* Goal of the exercise: Present the records below as a numbered list, omitting any blank lines.

# # #

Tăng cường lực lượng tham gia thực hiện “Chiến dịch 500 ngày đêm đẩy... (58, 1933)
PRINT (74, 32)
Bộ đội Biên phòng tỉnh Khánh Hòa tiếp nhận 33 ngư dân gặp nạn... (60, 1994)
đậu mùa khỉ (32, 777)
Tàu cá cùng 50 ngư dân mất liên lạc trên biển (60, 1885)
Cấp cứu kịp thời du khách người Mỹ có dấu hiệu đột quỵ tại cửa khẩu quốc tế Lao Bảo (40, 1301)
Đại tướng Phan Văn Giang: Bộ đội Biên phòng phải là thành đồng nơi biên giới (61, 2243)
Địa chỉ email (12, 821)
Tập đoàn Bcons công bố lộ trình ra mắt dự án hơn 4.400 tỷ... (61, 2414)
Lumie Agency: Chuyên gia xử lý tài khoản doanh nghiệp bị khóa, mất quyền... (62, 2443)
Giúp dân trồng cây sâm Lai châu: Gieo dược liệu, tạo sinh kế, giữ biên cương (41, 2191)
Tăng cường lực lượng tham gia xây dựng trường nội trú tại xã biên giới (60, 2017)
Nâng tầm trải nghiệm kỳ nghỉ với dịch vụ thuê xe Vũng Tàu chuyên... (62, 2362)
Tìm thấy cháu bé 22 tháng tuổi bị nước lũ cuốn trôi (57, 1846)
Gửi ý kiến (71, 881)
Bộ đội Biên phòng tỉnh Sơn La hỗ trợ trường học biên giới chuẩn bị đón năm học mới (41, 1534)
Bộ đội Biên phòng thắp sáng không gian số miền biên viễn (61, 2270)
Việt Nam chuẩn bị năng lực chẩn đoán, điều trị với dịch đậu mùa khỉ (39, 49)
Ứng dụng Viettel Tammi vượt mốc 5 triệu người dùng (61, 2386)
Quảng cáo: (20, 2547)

# # #

* Complete answer:
1. Tăng cường lực lượng tham gia thực hiện “Chiến dịch 500 ngày đêm đẩy... (58, 1933)
2. PRINT (74, 32)
3. Bộ đội Biên phòng tỉnh Khánh Hòa tiếp nhận 33 ngư dân gặp nạn... (60, 1994)
4. đậu mùa khỉ (32, 777)
5. Tàu cá cùng 50 ngư dân mất liên lạc trên biển (60, 1885)
6. Cấp cứu kịp thời du khách người Mỹ có dấu hiệu đột quỵ tại cửa khẩu quốc tế Lao Bảo (40, 1301)
7. Đại tướng Phan Văn Giang: Bộ đội Biên phòng phải là thành đồng nơi biên giới (61, 2243)
8. Địa chỉ email (12, 821)
9. Tập đoàn Bcons công bố lộ trình ra mắt dự án hơn 4.400 tỷ... (61, 2414)
10. Lumie Agency: Chuyên gia xử lý tài khoản doanh nghiệp bị khóa, mất quyền... (62, 2443)
11. Giúp dân trồng cây sâm Lai châu: Gieo dược liệu, tạo sinh kế, giữ biên cương (41, 2191)
12. Tăng cường lực lượng tham gia xây dựng trường nội trú tại xã biên giới (60, 2017)
13. Nâng tầm trải nghiệm kỳ nghỉ với dịch vụ thuê xe Vũng Tàu chuyên... (62, 2362)
14. Tìm thấy cháu bé 22 tháng tuổi bị nước lũ cuốn trôi (57, 1846)
15. Gửi ý kiến (71, 881)
16. Bộ đội Biên phòng tỉnh Sơn La hỗ trợ trường học biên giới chuẩn bị đón năm học mới (41, 1534)
17. Bộ đội Biên phòng thắp sáng không gian số miền biên viễn (61, 2270)
18. Việt Nam chuẩn bị năng lực chẩn đoán, điều trị với dịch đậu mùa khỉ (39, 49)
19. Ứng dụng Viettel Tammi vượt mốc 5 triệu người dùng (61, 2386)
20. Quảng cáo: (20, 2547)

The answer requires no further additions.